Custom cars are this man’s hobby
Published 12:42 am Tuesday, October 6, 2009
Hobbies can be expensive, but for those who pursue them, they are highly rewarding.
One local man, Mickey Penton, spends his free time rebuilding old cars into muscle cars and at times dabbles in building street rods.
To the unacquainted, there is a difference between a muscle car and a street rod. Rebuilding a muscle car aims to restore the vehicle to it’s factory state, while building a street rod involves turning a classic car into a modernized version of itself.
Penton, president of the Boulevard Cruisers, and his two accomplices, his stepson John Everett and fellow car enthusiast Merle Defels, tear down old cars and build them back to the way they once were. For the most part. There is the rare instance where they dabble in the construction of a street rod, such as the one recently built for local entrepreneur Bill Stegall.
Thursday night, Penton unveiled the newly renovated, updated and repainted 1948 Mercury. Once a classic car in it’s own right, it now sits on modernized suspension, sports a new paint job and also accepts modern music media formats. This transformation involved Penton and crew removing the stock front suspension and installing a more modern version and basically stripping the car down to nothing to build it back up again.
In the cab is a new stereo system, complete with CD changer in the trunk. The addition of a new engine added one of today’s feats of technology usually taken for granted, air conditioning. Power windows, and tilt steering and cruise control are other additions to the modernized package.
“It’s not taking it to a body shop to get a paint job,” Penton said. “When you get through with it, you basically got a new old car.”
To update the look of the vehicle Penton and his crew removed the two piece windshield and installed a one piece in its place. The once divided and vented driver and passenger side windows also were removed and replaced with one piece motorized counterparts.

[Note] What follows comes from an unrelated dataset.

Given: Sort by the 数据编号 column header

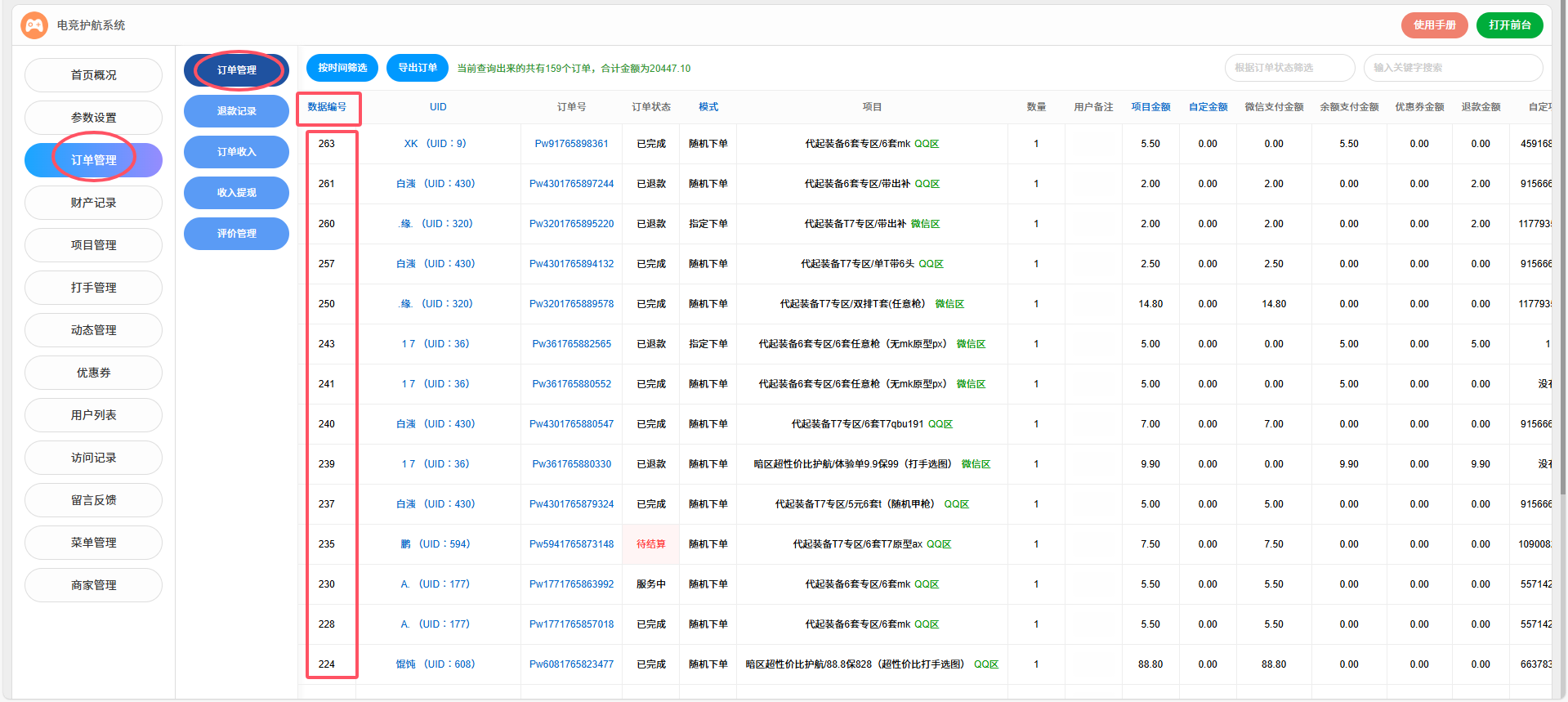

Custom parts, including the bumpers, were used to add to the look. Construction of most of those parts in-house prolonged production time, Penton said. To build the car up took about 18 months, usually working only on the weekends. The job involved completely tearing down the whole car and starting from scratch.
Most of the time Penton said he rebuilds old cars to turn them into muscle cars, which usually takes about a year to do. Also on the weekends.
Penton said the cost to build a street rod in his shop can run about $75,000. Comparatively speaking that is cheap. At most shops a similar job could cost the car owner about $150,000. In contrast, turning an old heap into a muscle car would cost between $30,000 and $35,000.
While the cost of rebuilding an old car may seem out of most people’s budget, Penton said a large number of new cars cost about the same as it would take to rebuild a muscle car. Defels pointed out that a new car depreciates in value, while muscle cars become more valuable.
“It’s better than the stock market,” Penton said.
The shop in which Penton builds his cars, while not open for the public, has been in operation for about four years. Penton uses his 30 to 40 years of experience in that shop while he works on cars.
The bulk of Penton’s day is spent at his job maintaining medical nuclear cardiology equipment. His hobby of rebuilding cars is a way to relieve the stress he encounters in his daily job, he said.
In his own collection, Penton has five classic cars: A 1956 Chevrolet Bel Air, a 1964 Corvette, a 1966 Mustang, a 1972 El Camino and a 1962 Bel Air that needs some restoration. Defels has a ’55 Wagon of his own.
In his lifetime of restoring old cars, he estimates he has competed about 25. Penton said it all began when he was about 15 years old and his dad’s 1949 Chevrolet truck broke down. His father bought a new truck, so Penton asked his dad if he could have the old one. Penton said he father told him that if he could fix it, it was his.
“Two days later my friend and I fixed it and we were driving it down the road,” Penton said.
Parts for old cars can be easier to find than some might think, depending on the car. There are still manufacturers that make new parts for a large number of old cars. For those that are harder to find, word of mouth or a stop at the junk yard can provide results. Some old vehicles are so popular, such as Camaros, Chevelles and Mustangs, that an entire car’s worth of parts could feasibly be ordered out of a catalog. The cars that are hardest to find parts for include early Impalas and other low production muscle cars, especially those from 1961 and later.